Difficile à lire, mais d’autres commentaires s’ajoutaient : Et Sofiane ? Et Kelly ? Et Minh ? Kim ?
Voici quelques années maintenant que les publicitaires de la boisson gazeuse utilisent les prénoms. Mais pas n’importe lequel : “votre” prénom. Fini les bols à son nom, voici la canette.
Mais à la différence de variables simples, comme le sexe (le plus souvent dichotomisé), la profession (ramenée à une nomenclature à six modalités) ou l’âge (ramené à quelques grands groupes, 18-25, 25-40, 40-60…), il existe plusieurs dizaines de milliers de prénoms différent en circulation, voire quelques centaines de milliers, rien qu’en France. Et n’allez pas dire à Priscillia qu’elle est une Precylia : l’orthographe fait la personne.
Coca va laisser insatisfait un grand nombre de personnes : il faudrait quelques milliers de prénoms différents pour couvrir 80% de la population.
Sauf à imaginer la fabrication sur mesure de canettes à son nom.
La publicité n’a fait, ici, que suivre les usages. « Monsieur le Premier Ministre, mon cher Manuel » écrivait, hier, l’ancienne ministre de la culture sur sa lettre de dé-motivation. Même les sociologues utilisent, pour nommer leurs personnages, très souvent, des prénoms. Mais dans la pub, Coca est un cas à part: il n’y a pas toujours personnalisation/individualisation du consommateur, le prénom est le plus souvent utilisé comme indicateur d’un groupe de classe/ethnicité/genre/âge.
Voici une récolte de publicité, réalisée au cours des derniers mois, principalement dans le métro parisien.

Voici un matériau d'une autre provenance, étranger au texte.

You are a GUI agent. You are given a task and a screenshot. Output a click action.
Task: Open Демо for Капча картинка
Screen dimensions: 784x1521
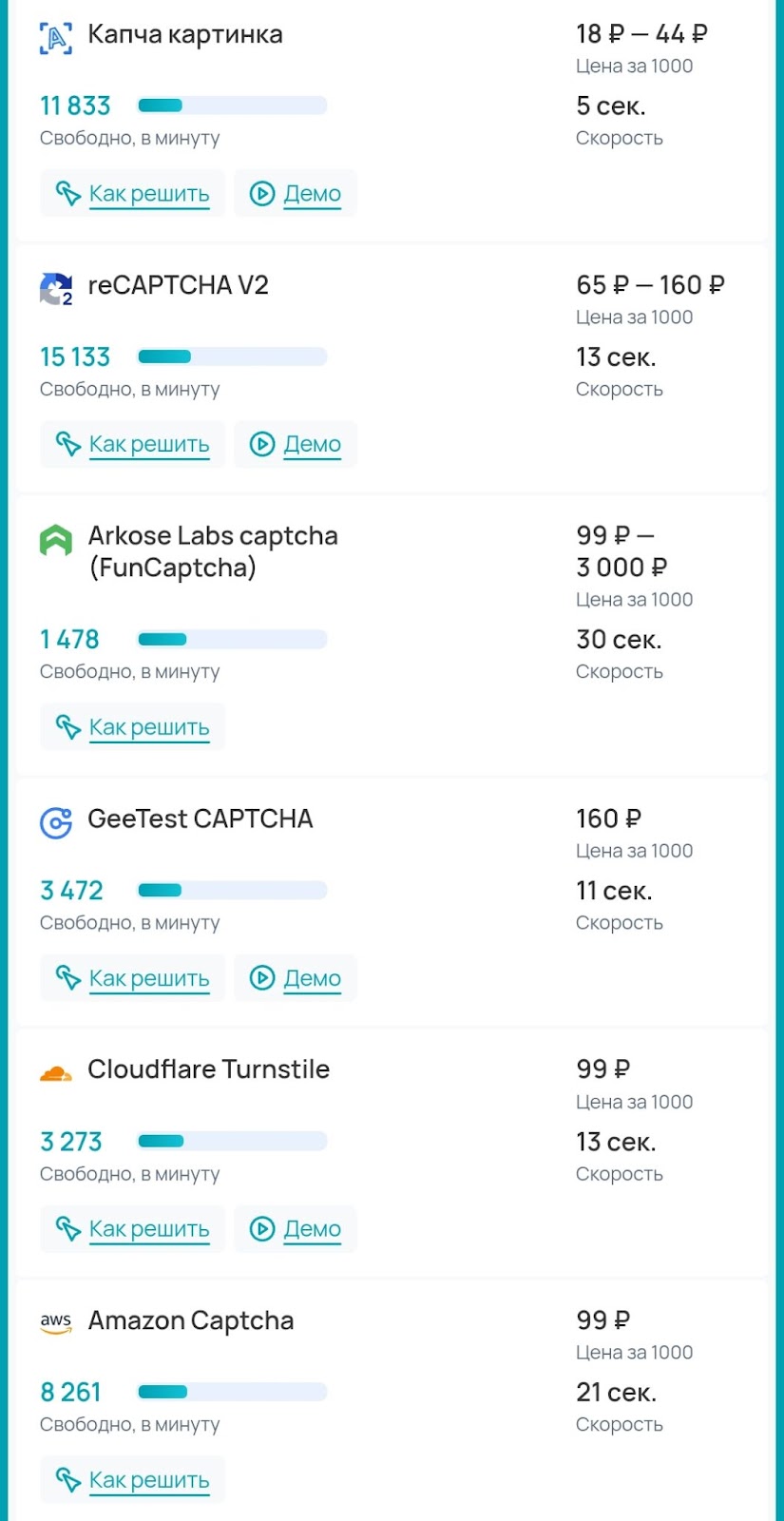(296, 193)
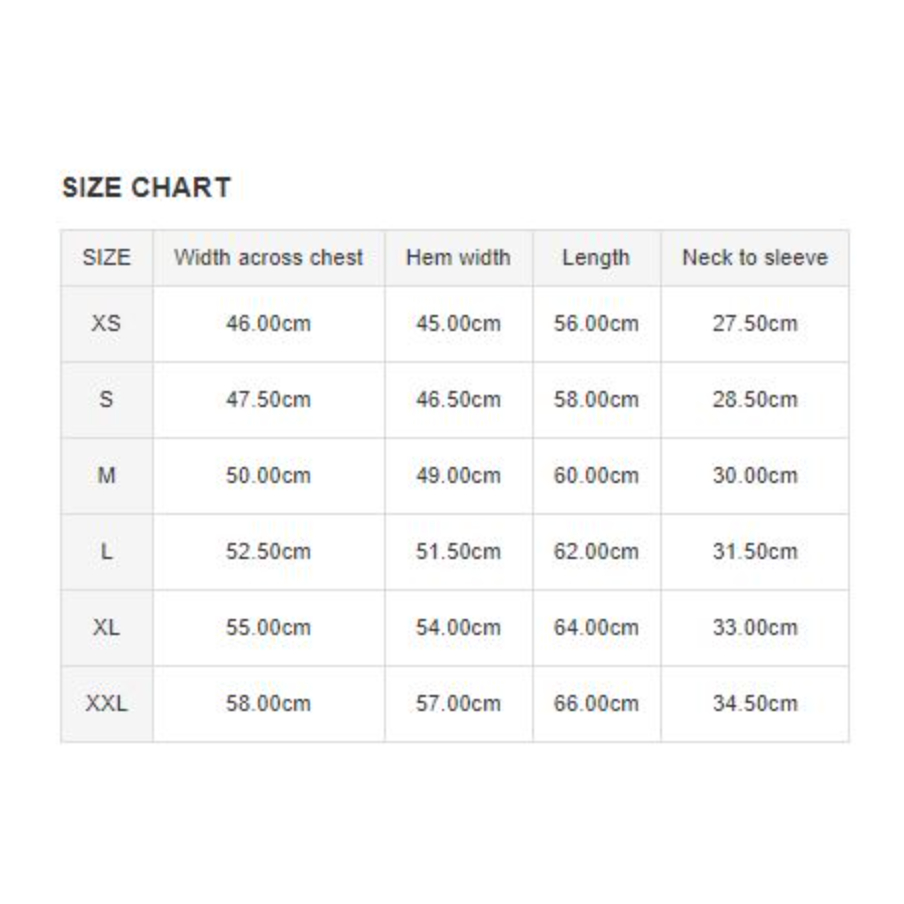Select the 46.50cm hem width cell
904x904 pixels.
click(x=458, y=400)
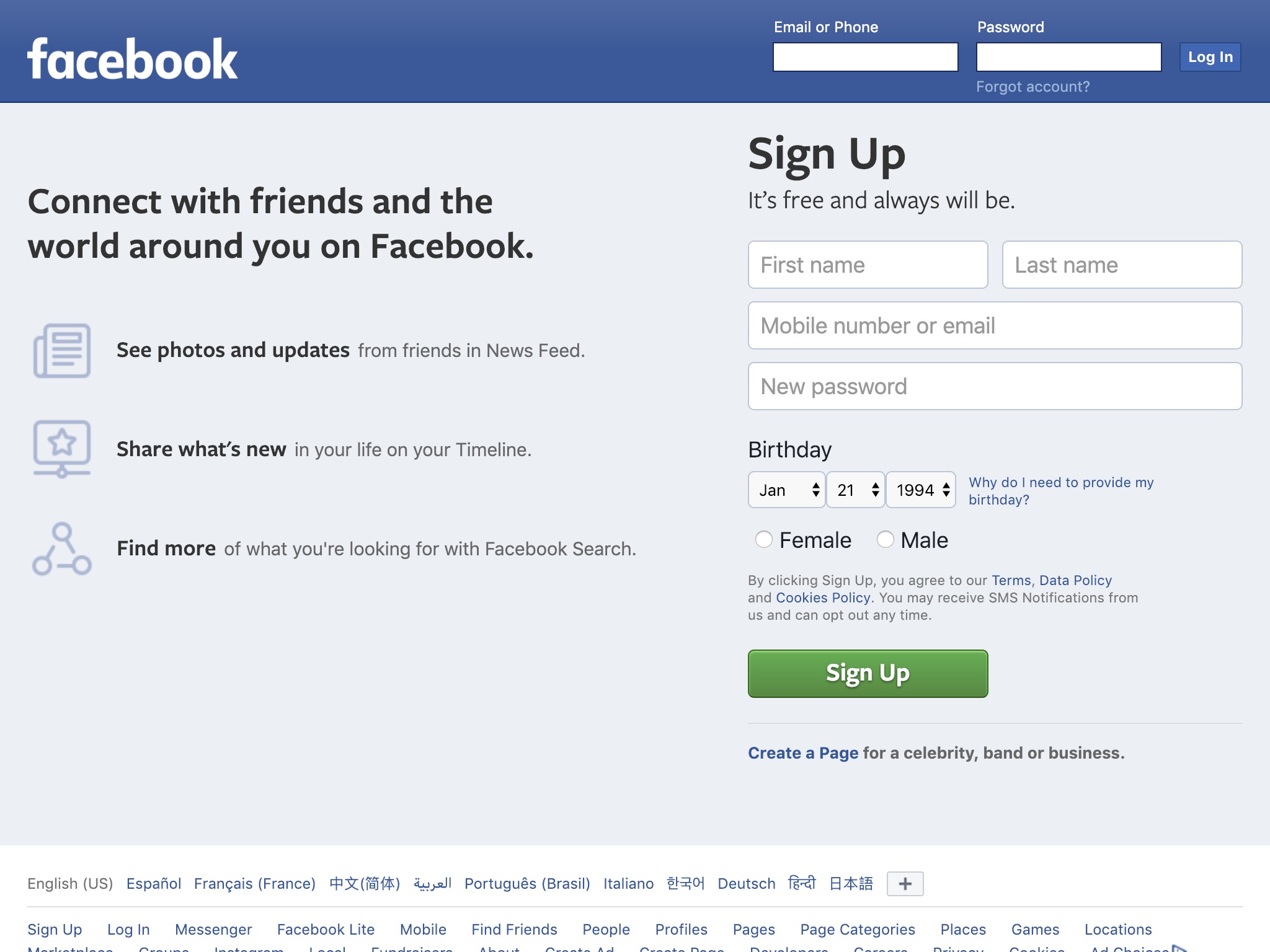Click the First name input field
This screenshot has width=1270, height=952.
(868, 265)
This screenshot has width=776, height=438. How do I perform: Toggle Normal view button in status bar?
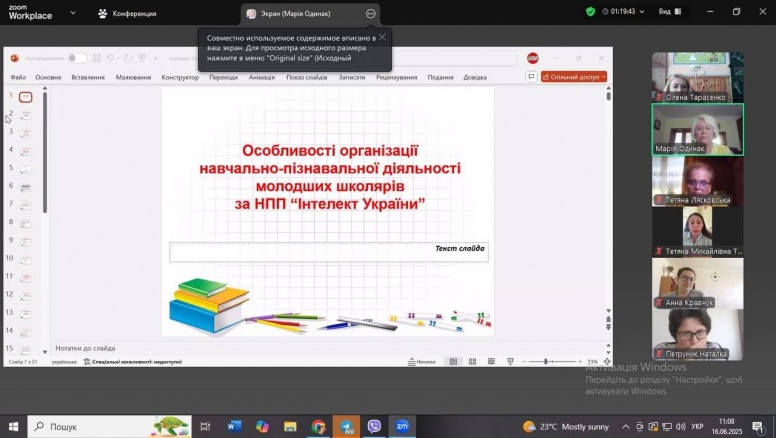tap(452, 361)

Deux hommes, deux femmes (dont une “issue de l’immigration”), mais l’on parle toujours de l’Homme :
Une jeune femme (probablement née vers 1995) :
Clémence (mais cela aurait pu être Victoire ou Coline … mais pas Cynthia)
Les associations et les commerces trans-nationaux signalent à demi-mots le public visé.
Parfois le corps redouble le prénom :
La ratp, entreprise citoyenne, favorise la diversité :
Mais si on laisse faire la ratp, on se retrouve vite avec des prénoms “bien de chez nous” :
Des prénoms de hipster, comme Marcel :
Lauriane est “Responsable”, Sophie est “Assistante” :
Certains en perdent même leur titre :
Dispositif narratif, le prénom vise à assurer, en l’absence de corps, l’identité d’un personnage tout au long d’un texte. Il n’y a que dans les romans expérimentaux de Claire Chazal ou d’un collègue historien démographe de l’EHESS que l’on observe une variabilité importante. Il en va de même dans les publicités, concentré narratif :
Déformation professionnelle : certains mots ressemblent à des prénoms.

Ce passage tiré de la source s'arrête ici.